What is Ransomware?
Ransomware is a form of malware that encrypts a victim's files. The attacker then demands a ransom from the victim to restore access to the data upon payment. However, some of which are hoax and scam emails.
Users are shown instructions for how to pay a fee to get the decryption key. The costs can range from a few hundred dollars to thousands, payable to cybercriminals in Bitcoin or other forms of online payment mode.
Should you pay the ransom?
No, do not make any payment and contact us or your IT support immediately for assistance.
Paying the ransom does not guarantee you will get the private key to restore your data. Instead, protect your files by using protective measures in your day-to-day operations. In case of an attack, you can return files to their original state. This is why backups are critical to recovery from an attack.
Ways to prevent ransomware attacks, or in fact, any form of attacks.
- User training
- Content filtering
- Keep software patched and updated
- Quarantining suspicious emails / Block suspicious incoming email addresses
1. Detecting ransomware
A ransomware attack typically comes from an executable file or a script that downloads the executable file and runs it. Not every ransomware attack is immediate. Some ransomware stays dormant until a specific date.
Network administrators detect ransomware with applications that monitor suspicious network traffic. The applications send notifications when malware renames a large number of files. Anti-malware software protects against thousands of types of ransomware. It contains digital signatures that identify ransomware before it can execute. It does not always catch zero-day attacks – those that target vulnerabilities developers don’t know about yet.
Current anti-malware solutions include artificial intelligence (AI), machine learning and behavior monitoring. These solutions benchmark current file status against changes and file access requests. They alert administrators of suspicious activity so an attack can be resolved early and prevent file encryption and data destruction.

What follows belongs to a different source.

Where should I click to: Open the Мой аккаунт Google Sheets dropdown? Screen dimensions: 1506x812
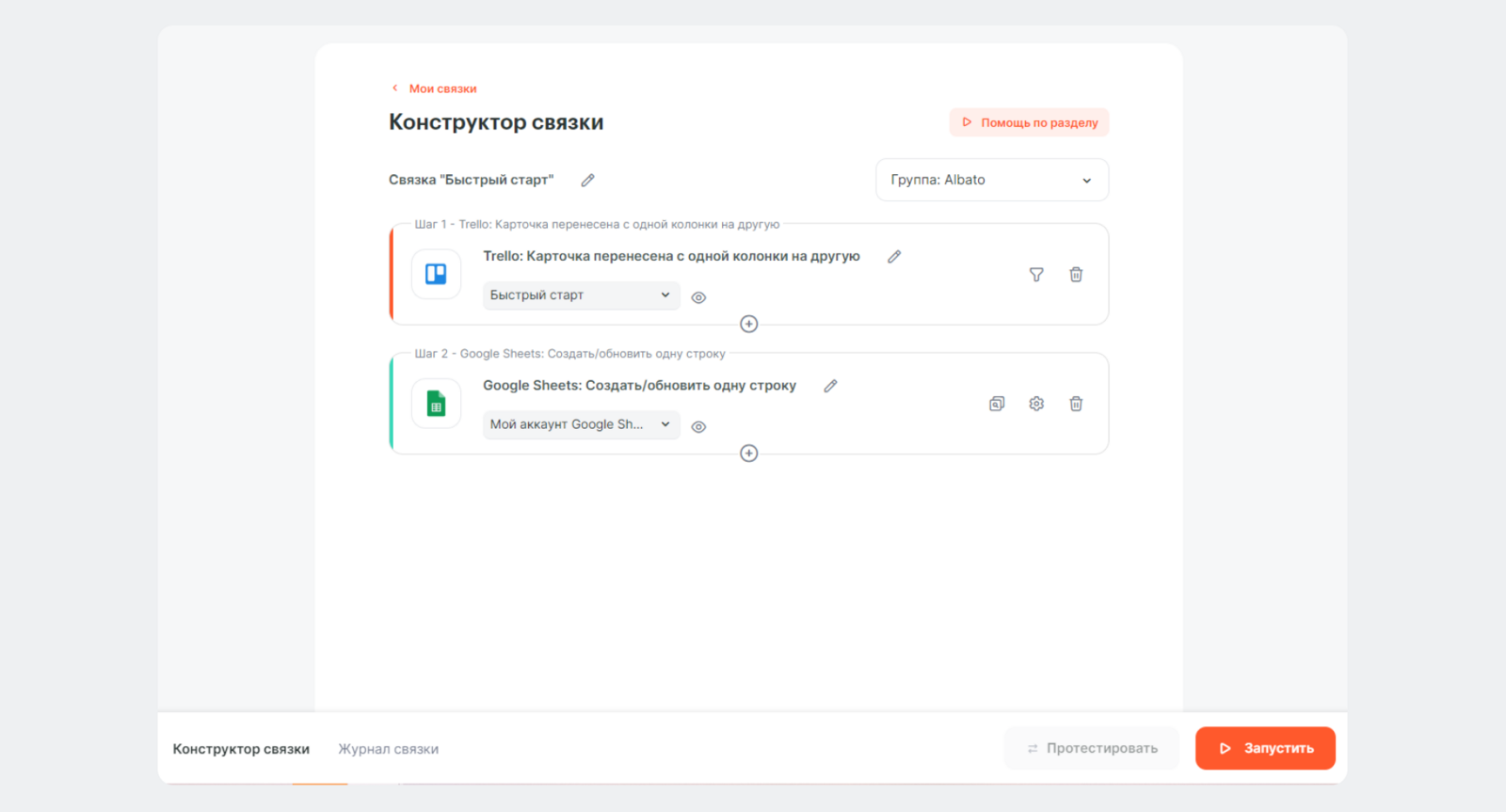tap(581, 425)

The best way to recover from ransomware is to restore data from a backup. Backups bypass the ransom demand by restoring data from a source other than the encrypted files. Hackers know this, so they develop ransomware that scans the network for backup files. After restoring from a backup, you still must remove the ransomware from the network.
An effective way to stop malware from encrypting backup files is to keep a copy of your backups offsite. Cloud backups are the typical choice for businesses that need an offsite backup solution. Using cloud backups, you keep a copy of your files safe from ransomware and other cybersecurity threats.
2. User Training
User training greatly reduces infection risk. A ransomware attack usually starts with a malicious email. Users can be trained to identify cyber threats including ransomware, phishing, and social engineering. Users trained to identify malicious messages are less likely to open an infected attachment.
Hackers sometimes use social engineering in their attacks. Social engineering is when an attacker targets specific users on the network who have higher privileges. The attackers bet that these users have more critical data on local storage or have access to business-critical systems and infrastructure. This increases the chance that the business will pay the ransom.
3. Keep software patched and updated
Make sure firmware, anti-malware applications, operating systems, and third-party software have the latest patch installed. New ransomware versions come out regularly, and software updates ensure that your anti-malware recognizes newer threats.